Selected excerpt
- - -

Thank you for the feedback. Personally besides using our API server, we would like to find another way to deploy to anyone who has an issue with this/wants to run everything local (not just the client). Also I think if we had a OSS plug and play version where you could enter in your API keys locally it would help us ship to more devs. Would you be interested in this?

imarkphillips · 10 months ago

I'm so impressed with the concept of this agent but sorry, I can't have you accessing all my corporate data and systems because I access them via browser.

Perhaps you could create both a Public and Corporate version of the extension, like Copilot does. The Corporate version could have access to all browser data but not share it beyond the bounds of the company.

1shooner · a year ago

Some analysis I've been reading on the implications of DeepSeek says that model optionality is probably here to stay. If so, I think incorporating model choice would be a valuable aspect of this kind of product. Conversely, I agree with parent: I'm not installing this software with that privacy policy in place.

idiotsecant · a year ago

Op, any comment on this?

stormfather · a year ago

> As well as an algorithm for efficiently converting/compressing large html pages into a semantic format.

For the love of humanity please open source this. This seems tremendously useful by itself.

pavelfeldman · 10 months ago

There is an open source alternative that might be even better: https://playwright.dev/docs/api/class-locator#locator-aria-s....

Oh damn I will definitely look into open sourcing it and making it a sdk

stormfather · 10 months ago

Awesome! I write LLM powered scrapers and stuff all the time and one of the biggest pain points is HTML is full of so much crap that isn't meaningful and overwhelms the context. And being a data science guy idk how to solve this.

skeeter2020 · a year ago

Kuinox · a year ago

I asked it to go on seloger.com, to find "some flats on paris below 400k". It went on some specific district of Paris, and didn't put a price citeria then responded how I could do it myself.

I then asked to create a CSV of the first 100 flats corresponding to my criteria, it created only 3 entries, purely hallucinated.

artabra · a year ago

We'll take a look and see if we can get those prompts working. Thanks for letting us know!

arjunchint · 10 months ago

Hey I am also building in the space and launched rtrvr.ai, but we went the route of a Chrome Extension so people don't have to worry about installing random software on their devices [also the reason that I am hesitant to try this out].

- - -

Required actions
A. In the browser agent thread, why did arjunchint build a Chrome extension? Answer in one to three sentences.
B. In the browser agent thread, take everything from "Some analysis I've" down to "useful by itself." and swap "privacy policy" for "terms of service".
C. Carry the browser agent thread on from its last post.

- - -

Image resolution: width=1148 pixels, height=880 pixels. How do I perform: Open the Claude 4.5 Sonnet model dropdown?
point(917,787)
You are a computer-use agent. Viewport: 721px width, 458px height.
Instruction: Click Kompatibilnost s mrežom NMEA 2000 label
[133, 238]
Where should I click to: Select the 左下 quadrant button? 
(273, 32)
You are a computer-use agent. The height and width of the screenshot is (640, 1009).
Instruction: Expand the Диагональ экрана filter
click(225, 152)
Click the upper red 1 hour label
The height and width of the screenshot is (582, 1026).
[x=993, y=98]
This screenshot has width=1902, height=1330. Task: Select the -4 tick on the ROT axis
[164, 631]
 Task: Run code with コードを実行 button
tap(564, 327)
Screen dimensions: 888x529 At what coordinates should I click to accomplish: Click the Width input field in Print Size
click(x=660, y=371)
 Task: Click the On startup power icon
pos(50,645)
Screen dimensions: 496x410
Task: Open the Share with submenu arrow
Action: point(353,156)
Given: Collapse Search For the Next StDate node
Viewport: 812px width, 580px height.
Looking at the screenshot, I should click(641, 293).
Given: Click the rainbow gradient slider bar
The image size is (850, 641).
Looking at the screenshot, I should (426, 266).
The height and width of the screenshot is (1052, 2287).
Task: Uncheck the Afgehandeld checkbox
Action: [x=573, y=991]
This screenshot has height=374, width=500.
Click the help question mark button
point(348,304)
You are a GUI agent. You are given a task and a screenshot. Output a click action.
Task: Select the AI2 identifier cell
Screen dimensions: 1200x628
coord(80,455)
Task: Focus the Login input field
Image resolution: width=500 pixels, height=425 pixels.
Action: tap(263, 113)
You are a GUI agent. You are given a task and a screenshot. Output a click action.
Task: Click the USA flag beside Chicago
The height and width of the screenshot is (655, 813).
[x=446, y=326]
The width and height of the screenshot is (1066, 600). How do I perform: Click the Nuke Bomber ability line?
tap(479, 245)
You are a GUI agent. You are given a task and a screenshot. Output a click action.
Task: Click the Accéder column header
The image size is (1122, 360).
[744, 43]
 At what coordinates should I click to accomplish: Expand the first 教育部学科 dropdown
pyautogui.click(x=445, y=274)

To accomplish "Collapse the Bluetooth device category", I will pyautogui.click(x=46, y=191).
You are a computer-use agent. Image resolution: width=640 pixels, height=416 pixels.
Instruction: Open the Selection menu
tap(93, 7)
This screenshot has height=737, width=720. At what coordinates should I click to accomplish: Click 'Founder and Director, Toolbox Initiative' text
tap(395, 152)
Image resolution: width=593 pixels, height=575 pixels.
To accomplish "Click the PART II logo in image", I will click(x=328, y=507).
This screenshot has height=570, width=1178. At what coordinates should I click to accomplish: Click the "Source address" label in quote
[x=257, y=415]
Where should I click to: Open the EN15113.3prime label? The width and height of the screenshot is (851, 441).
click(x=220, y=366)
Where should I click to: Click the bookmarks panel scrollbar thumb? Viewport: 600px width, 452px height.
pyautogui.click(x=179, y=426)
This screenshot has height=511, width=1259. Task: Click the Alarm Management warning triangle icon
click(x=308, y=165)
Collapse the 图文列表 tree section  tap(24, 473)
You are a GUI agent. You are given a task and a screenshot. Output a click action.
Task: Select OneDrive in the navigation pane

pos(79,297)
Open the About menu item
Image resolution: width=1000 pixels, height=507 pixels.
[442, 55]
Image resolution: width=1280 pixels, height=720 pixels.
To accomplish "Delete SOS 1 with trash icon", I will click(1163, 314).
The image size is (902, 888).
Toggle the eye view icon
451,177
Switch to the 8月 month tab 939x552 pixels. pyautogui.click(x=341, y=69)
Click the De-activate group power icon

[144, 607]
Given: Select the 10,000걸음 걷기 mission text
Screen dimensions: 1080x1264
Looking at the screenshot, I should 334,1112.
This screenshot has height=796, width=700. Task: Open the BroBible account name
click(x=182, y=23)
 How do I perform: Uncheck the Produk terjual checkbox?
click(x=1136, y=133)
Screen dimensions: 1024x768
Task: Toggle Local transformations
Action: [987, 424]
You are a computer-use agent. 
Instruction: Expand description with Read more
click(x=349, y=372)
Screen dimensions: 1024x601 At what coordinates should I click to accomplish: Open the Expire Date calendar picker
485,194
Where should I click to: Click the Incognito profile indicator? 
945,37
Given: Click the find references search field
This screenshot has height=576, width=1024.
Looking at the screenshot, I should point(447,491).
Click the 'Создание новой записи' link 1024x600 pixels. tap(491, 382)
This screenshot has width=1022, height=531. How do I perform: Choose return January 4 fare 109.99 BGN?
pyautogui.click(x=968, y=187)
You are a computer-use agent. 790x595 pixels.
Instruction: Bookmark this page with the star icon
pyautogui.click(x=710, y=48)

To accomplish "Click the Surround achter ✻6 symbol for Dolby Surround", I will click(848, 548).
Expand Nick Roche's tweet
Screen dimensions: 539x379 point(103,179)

- - -

Responses per task
A. arjunchint chose a Chrome extension so people don't have to worry about installing random software on their devices.

B.
Some analysis I've been reading on the implications of DeepSeek says that model optionality is probably here to stay. If so, I think incorporating model choice would be a valuable aspect of this kind of product. Conversely, I agree with parent: I'm not installing this software with that terms of service in place.

idiotsecant · a year ago

Op, any comment on this?

stormfather · a year ago

> As well as an algorithm for efficiently converting/compressing large html pages into a semantic format.

For the love of humanity please open source this. This seems tremendously useful by itself.

C.
But let me know your thougths on rtrvr.ai, looks like we are targeting the same use cases of automation, scraping, research?

Deleted Comment

Hi everyone, this is Art!

Happy to hear all the thoughts for those who try the app out! Even if you just have ideas about how agents might look in their final form, there's so many avenue's this tech can take and we have a ton of wild ideas we'll be building so stay tuned. :D

iiJDSii · a year ago

Very cool! Any video demos for sample tasks? I didn't come across any on the website (browsing on mobile).

Those are still in the cooker, we'll throw them up asap once they're ready.

Some demos we will have are:

- Logging into twitter and tweeting

- Finding information from google maps of any nearby business whether that's for leads or finding local restaurant options.

- Scraping anything from wikipedia like current events etc.

- And more!

Those are good ones. I've fiddled with similar systems before, do you have a rough success rate? I know they can be finicky, especially as you execute through a chain-of-thought action plan, or however you're doing it.

sky2224 · a year ago

Interesting idea. With the web scraping utility, do I need to specify which websites I wish for the api to scrape from or do I essentially just say, "hey I want this data, go get it"?

If it's the latter, how do you go about making sure you're not about to download malicious data to my machine?

Great question, so right now you can do both. It does work better if you simply enter in the url for your task.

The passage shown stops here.